Rewrite the rows below, changing every "target" to "item" and leaving everything else as it is.

[Begin Records provided]

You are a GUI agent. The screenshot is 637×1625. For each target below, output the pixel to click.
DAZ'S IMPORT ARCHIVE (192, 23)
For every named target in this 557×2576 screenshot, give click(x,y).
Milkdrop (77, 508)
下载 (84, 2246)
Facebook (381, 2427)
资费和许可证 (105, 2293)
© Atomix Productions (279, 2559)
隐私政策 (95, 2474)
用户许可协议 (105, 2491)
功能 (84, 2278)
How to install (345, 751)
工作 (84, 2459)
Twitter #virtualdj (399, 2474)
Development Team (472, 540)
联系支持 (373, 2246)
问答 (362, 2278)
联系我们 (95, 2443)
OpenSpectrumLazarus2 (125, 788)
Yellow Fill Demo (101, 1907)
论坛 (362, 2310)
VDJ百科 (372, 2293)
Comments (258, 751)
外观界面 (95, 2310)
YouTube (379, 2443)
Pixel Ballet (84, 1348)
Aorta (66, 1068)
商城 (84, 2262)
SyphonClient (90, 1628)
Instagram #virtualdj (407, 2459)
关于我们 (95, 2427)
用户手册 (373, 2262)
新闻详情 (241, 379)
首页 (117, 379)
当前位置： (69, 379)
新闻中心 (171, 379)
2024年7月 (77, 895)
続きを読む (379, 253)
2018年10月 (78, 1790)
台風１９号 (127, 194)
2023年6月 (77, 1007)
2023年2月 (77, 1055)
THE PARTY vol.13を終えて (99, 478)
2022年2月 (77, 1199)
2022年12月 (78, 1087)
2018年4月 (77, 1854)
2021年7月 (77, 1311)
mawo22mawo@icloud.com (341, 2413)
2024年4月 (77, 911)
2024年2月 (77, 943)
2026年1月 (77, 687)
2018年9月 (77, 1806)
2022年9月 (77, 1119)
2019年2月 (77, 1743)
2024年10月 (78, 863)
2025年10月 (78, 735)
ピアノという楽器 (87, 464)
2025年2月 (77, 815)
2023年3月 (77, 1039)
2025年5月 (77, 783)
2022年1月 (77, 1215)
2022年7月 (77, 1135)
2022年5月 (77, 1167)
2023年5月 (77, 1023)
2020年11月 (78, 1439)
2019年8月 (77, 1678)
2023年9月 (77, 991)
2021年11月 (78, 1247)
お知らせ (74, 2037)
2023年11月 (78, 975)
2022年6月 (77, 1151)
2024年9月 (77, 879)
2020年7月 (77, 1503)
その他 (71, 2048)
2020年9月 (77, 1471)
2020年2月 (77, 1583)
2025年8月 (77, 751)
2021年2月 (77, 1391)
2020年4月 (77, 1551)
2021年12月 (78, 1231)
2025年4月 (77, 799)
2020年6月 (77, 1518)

[End Records provided]

# [Reply to the task]
You are a GUI agent. The screenshot is 637×1625. For each item below, output the pixel to click.
DAZ'S IMPORT ARCHIVE (192, 23)
For every named item in this 557×2576 screenshot, give click(x,y).
Milkdrop (77, 508)
下载 (84, 2246)
Facebook (381, 2427)
资费和许可证 (105, 2293)
© Atomix Productions (279, 2559)
隐私政策 (95, 2474)
用户许可协议 (105, 2491)
功能 (84, 2278)
How to install (345, 751)
工作 (84, 2459)
Twitter #virtualdj (399, 2474)
Development Team (472, 540)
联系支持 (373, 2246)
问答 (362, 2278)
联系我们 (95, 2443)
OpenSpectrumLazarus2 (125, 788)
Yellow Fill Demo (101, 1907)
论坛 (362, 2310)
VDJ百科 (372, 2293)
Comments (258, 751)
外观界面 (95, 2310)
YouTube (379, 2443)
Pixel Ballet (84, 1348)
Aorta (66, 1068)
商城 (84, 2262)
SyphonClient (90, 1628)
Instagram #virtualdj (407, 2459)
关于我们 (95, 2427)
用户手册 (373, 2262)
新闻详情 (241, 379)
首页 (117, 379)
当前位置： (69, 379)
新闻中心 (171, 379)
2024年7月 (77, 895)
続きを読む (379, 253)
2018年10月 (78, 1790)
台風１９号 (127, 194)
2023年6月 (77, 1007)
2023年2月 (77, 1055)
THE PARTY vol.13を終えて (99, 478)
2022年2月 (77, 1199)
2022年12月 (78, 1087)
2018年4月 (77, 1854)
2021年7月 (77, 1311)
mawo22mawo@icloud.com (341, 2413)
2024年4月 (77, 911)
2024年2月 (77, 943)
2026年1月 (77, 687)
2018年9月 (77, 1806)
2022年9月 (77, 1119)
2019年2月 (77, 1743)
2024年10月 (78, 863)
2025年10月 (78, 735)
ピアノという楽器 (87, 464)
2025年2月 (77, 815)
2023年3月 (77, 1039)
2025年5月 (77, 783)
2022年1月 (77, 1215)
2022年7月 (77, 1135)
2022年5月 (77, 1167)
2023年5月 (77, 1023)
2020年11月 (78, 1439)
2019年8月 (77, 1678)
2023年9月 (77, 991)
2021年11月 (78, 1247)
お知らせ (74, 2037)
2023年11月 (78, 975)
2022年6月 (77, 1151)
2024年9月 (77, 879)
2020年7月 (77, 1503)
その他 (71, 2048)
2020年9月 (77, 1471)
2020年2月 (77, 1583)
2025年8月 (77, 751)
2021年2月 (77, 1391)
2020年4月 (77, 1551)
2021年12月 (78, 1231)
2025年4月 (77, 799)
2020年6月 (77, 1518)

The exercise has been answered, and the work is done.